- _TASK INSTRUCTIONS_:
Edit the items below, changing "GUI agent" to "screen agent" throughout and leaving everything else unchanged.

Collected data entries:
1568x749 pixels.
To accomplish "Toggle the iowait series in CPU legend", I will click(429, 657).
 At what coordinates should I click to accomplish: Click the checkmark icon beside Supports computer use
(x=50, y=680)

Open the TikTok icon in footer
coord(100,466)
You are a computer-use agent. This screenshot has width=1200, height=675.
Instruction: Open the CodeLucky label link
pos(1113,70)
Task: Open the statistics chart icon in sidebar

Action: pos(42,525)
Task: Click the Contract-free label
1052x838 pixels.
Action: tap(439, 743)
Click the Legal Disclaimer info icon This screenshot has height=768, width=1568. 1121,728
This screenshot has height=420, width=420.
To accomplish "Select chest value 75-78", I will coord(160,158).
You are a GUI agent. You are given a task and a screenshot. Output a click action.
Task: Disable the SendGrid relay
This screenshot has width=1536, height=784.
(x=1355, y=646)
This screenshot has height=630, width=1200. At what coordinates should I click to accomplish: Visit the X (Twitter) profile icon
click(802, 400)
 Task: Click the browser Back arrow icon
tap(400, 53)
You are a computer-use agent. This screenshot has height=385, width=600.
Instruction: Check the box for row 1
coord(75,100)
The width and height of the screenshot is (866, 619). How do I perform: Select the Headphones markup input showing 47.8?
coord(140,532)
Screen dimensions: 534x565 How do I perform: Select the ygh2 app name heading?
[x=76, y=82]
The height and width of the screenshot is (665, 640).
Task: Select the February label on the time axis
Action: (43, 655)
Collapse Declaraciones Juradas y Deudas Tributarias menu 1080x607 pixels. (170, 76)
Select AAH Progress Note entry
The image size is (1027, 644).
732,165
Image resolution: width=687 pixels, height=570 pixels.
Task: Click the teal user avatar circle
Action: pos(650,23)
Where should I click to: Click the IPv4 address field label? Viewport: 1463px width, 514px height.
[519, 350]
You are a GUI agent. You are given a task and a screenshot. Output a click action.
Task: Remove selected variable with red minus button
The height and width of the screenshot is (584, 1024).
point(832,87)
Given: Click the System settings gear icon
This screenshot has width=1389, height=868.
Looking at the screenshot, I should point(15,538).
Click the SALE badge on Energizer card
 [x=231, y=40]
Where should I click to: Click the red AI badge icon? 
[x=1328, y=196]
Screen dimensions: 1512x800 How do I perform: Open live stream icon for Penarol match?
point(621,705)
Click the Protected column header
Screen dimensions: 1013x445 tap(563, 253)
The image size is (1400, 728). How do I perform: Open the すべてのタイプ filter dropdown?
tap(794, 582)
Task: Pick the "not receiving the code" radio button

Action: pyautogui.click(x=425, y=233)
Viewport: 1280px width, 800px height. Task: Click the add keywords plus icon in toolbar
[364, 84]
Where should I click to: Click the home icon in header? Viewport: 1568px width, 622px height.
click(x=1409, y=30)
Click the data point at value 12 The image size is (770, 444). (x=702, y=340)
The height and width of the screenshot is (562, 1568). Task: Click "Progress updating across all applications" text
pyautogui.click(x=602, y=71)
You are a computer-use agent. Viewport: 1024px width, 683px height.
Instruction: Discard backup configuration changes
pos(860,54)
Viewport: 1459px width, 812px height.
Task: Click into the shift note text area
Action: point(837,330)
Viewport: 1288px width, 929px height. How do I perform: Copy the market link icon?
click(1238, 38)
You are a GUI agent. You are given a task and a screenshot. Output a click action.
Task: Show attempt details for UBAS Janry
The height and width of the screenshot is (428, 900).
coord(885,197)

- _FULL RESPONSE_:
1568x749 pixels.
To accomplish "Toggle the iowait series in CPU legend", I will click(429, 657).
 At what coordinates should I click to accomplish: Click the checkmark icon beside Supports computer use
(x=50, y=680)

Open the TikTok icon in footer
coord(100,466)
You are a computer-use agent. This screenshot has width=1200, height=675.
Instruction: Open the CodeLucky label link
pos(1113,70)
Task: Open the statistics chart icon in sidebar

Action: pos(42,525)
Task: Click the Contract-free label
1052x838 pixels.
Action: tap(439, 743)
Click the Legal Disclaimer info icon This screenshot has height=768, width=1568. 1121,728
This screenshot has height=420, width=420.
To accomplish "Select chest value 75-78", I will coord(160,158).
You are a screen agent. You are given a task and a screenshot. Output a click action.
Task: Disable the SendGrid relay
This screenshot has width=1536, height=784.
(x=1355, y=646)
This screenshot has height=630, width=1200. At what coordinates should I click to accomplish: Visit the X (Twitter) profile icon
click(802, 400)
 Task: Click the browser Back arrow icon
tap(400, 53)
You are a computer-use agent. This screenshot has height=385, width=600.
Instruction: Check the box for row 1
coord(75,100)
The width and height of the screenshot is (866, 619). How do I perform: Select the Headphones markup input showing 47.8?
coord(140,532)
Screen dimensions: 534x565 How do I perform: Select the ygh2 app name heading?
[x=76, y=82]
The height and width of the screenshot is (665, 640).
Task: Select the February label on the time axis
Action: (43, 655)
Collapse Declaraciones Juradas y Deudas Tributarias menu 1080x607 pixels. (170, 76)
Select AAH Progress Note entry
The image size is (1027, 644).
732,165
Image resolution: width=687 pixels, height=570 pixels.
Task: Click the teal user avatar circle
Action: pos(650,23)
Where should I click to: Click the IPv4 address field label? Viewport: 1463px width, 514px height.
[519, 350]
You are a screen agent. You are given a task and a screenshot. Output a click action.
Task: Remove selected variable with red minus button
The height and width of the screenshot is (584, 1024).
point(832,87)
Given: Click the System settings gear icon
This screenshot has width=1389, height=868.
Looking at the screenshot, I should point(15,538).
Click the SALE badge on Energizer card
 [x=231, y=40]
Where should I click to: Click the red AI badge icon? 
[x=1328, y=196]
Screen dimensions: 1512x800 How do I perform: Open live stream icon for Penarol match?
point(621,705)
Click the Protected column header
Screen dimensions: 1013x445 tap(563, 253)
The image size is (1400, 728). How do I perform: Open the すべてのタイプ filter dropdown?
tap(794, 582)
Task: Pick the "not receiving the code" radio button

Action: pyautogui.click(x=425, y=233)
Viewport: 1280px width, 800px height. Task: Click the add keywords plus icon in toolbar
[364, 84]
Where should I click to: Click the home icon in header? Viewport: 1568px width, 622px height.
click(x=1409, y=30)
Click the data point at value 12 The image size is (770, 444). (x=702, y=340)
The height and width of the screenshot is (562, 1568). Task: Click "Progress updating across all applications" text
pyautogui.click(x=602, y=71)
You are a computer-use agent. Viewport: 1024px width, 683px height.
Instruction: Discard backup configuration changes
pos(860,54)
Viewport: 1459px width, 812px height.
Task: Click into the shift note text area
Action: point(837,330)
Viewport: 1288px width, 929px height. How do I perform: Copy the market link icon?
click(1238, 38)
You are a screen agent. You are given a task and a screenshot. Output a click action.
Task: Show attempt details for UBAS Janry
The height and width of the screenshot is (428, 900).
coord(885,197)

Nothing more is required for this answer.